**Task instructions:**
Lines of the listing that contain "agent" need to be copied.

___ Supplied records ___

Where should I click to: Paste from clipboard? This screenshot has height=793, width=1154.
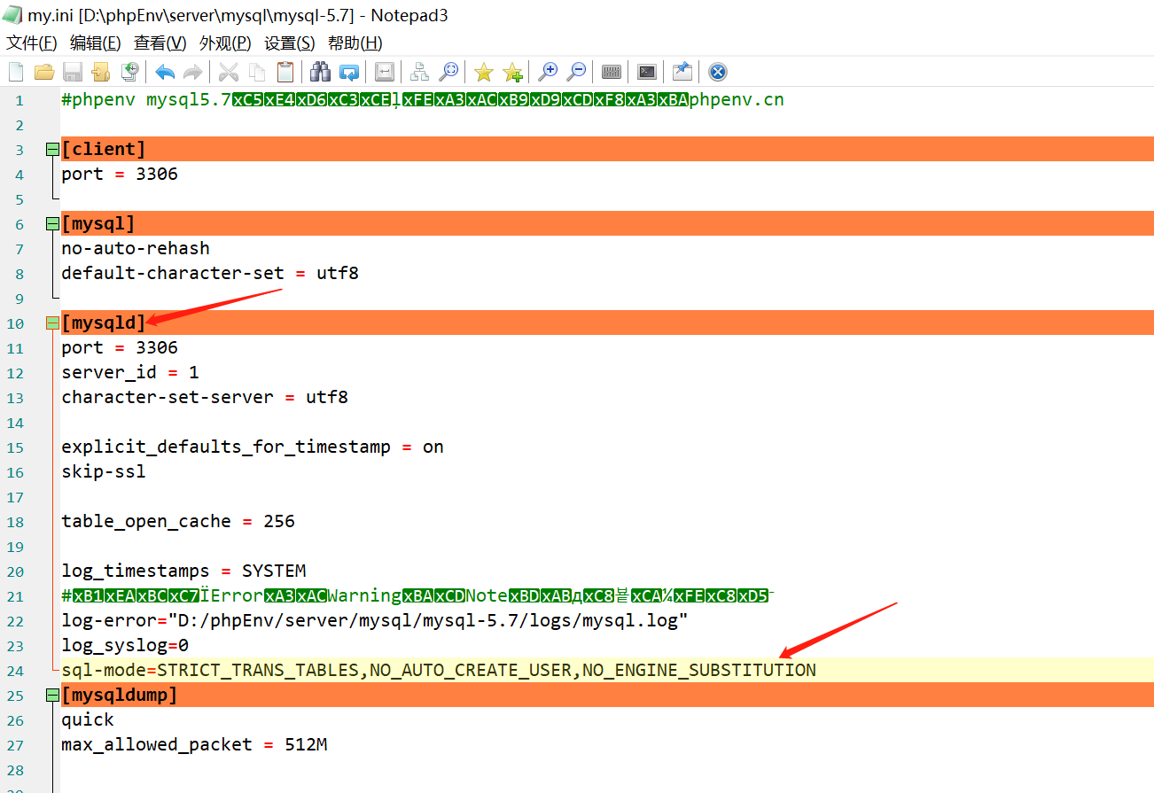pyautogui.click(x=285, y=72)
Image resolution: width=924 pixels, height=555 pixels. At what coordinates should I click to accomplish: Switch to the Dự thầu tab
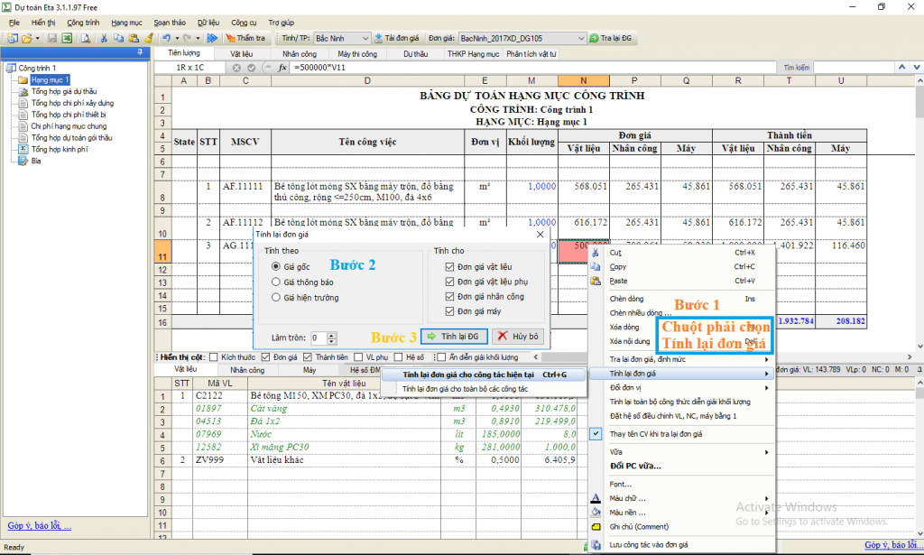(415, 54)
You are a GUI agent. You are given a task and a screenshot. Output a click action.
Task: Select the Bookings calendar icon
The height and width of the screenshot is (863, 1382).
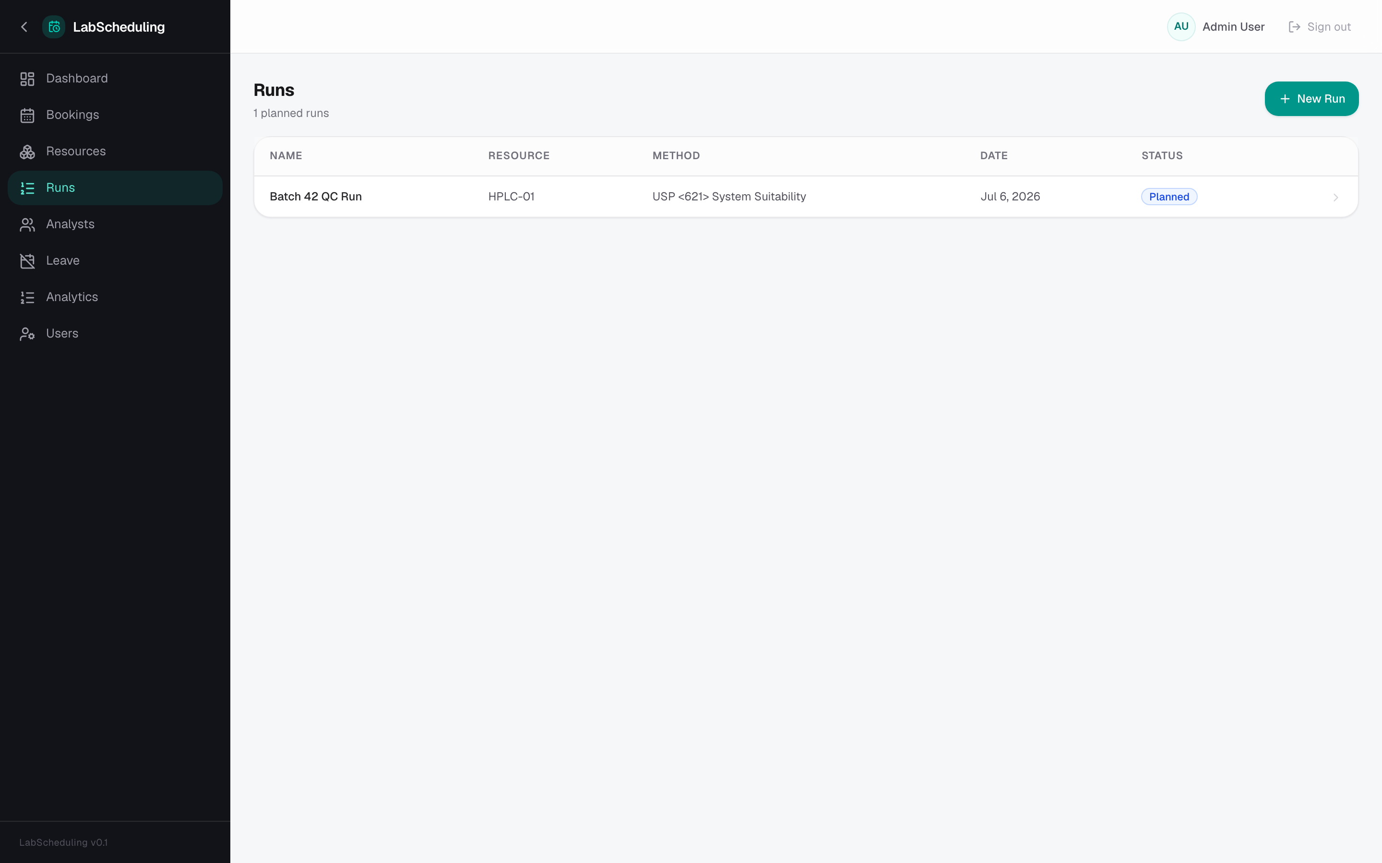(x=27, y=115)
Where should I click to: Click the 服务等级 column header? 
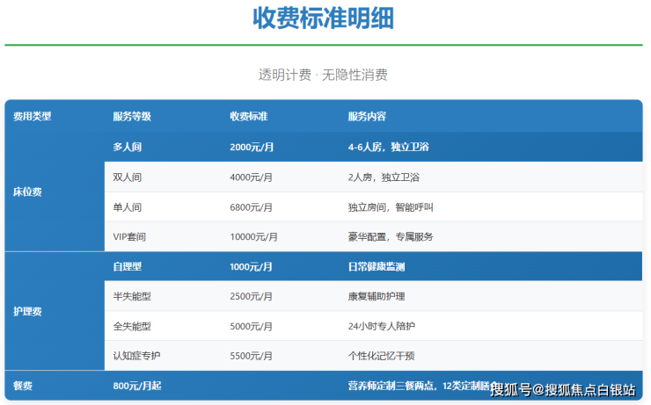132,116
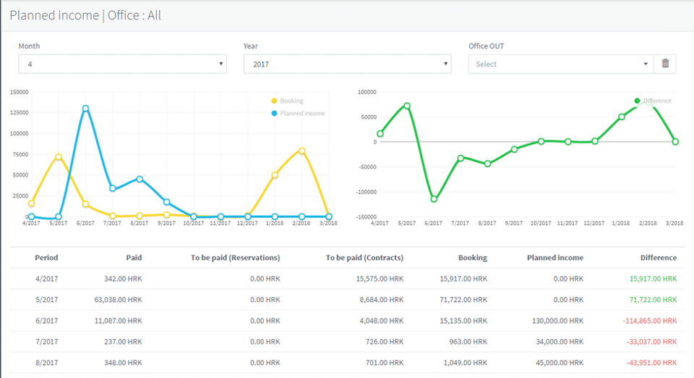The width and height of the screenshot is (694, 378).
Task: Click Planned income point at 8/2017
Action: click(140, 179)
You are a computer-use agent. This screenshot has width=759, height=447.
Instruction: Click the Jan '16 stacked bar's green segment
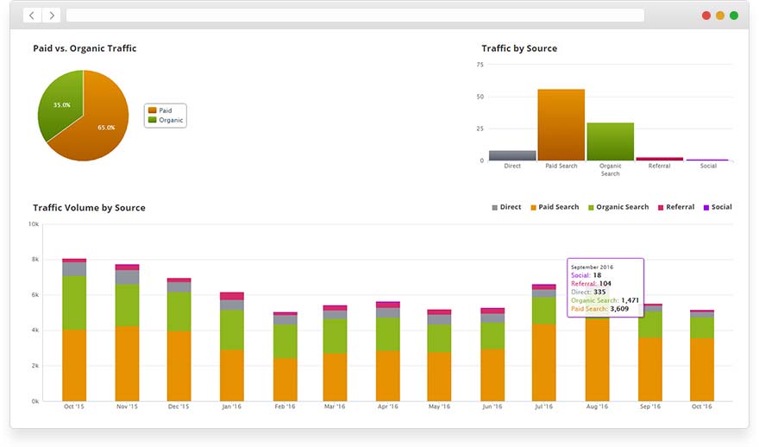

___

**Exercise result:**
You are a GUI agent. You are given a task and a screenshot. Output a click action.
You are a computer-use agent. This screenshot has width=759, height=447.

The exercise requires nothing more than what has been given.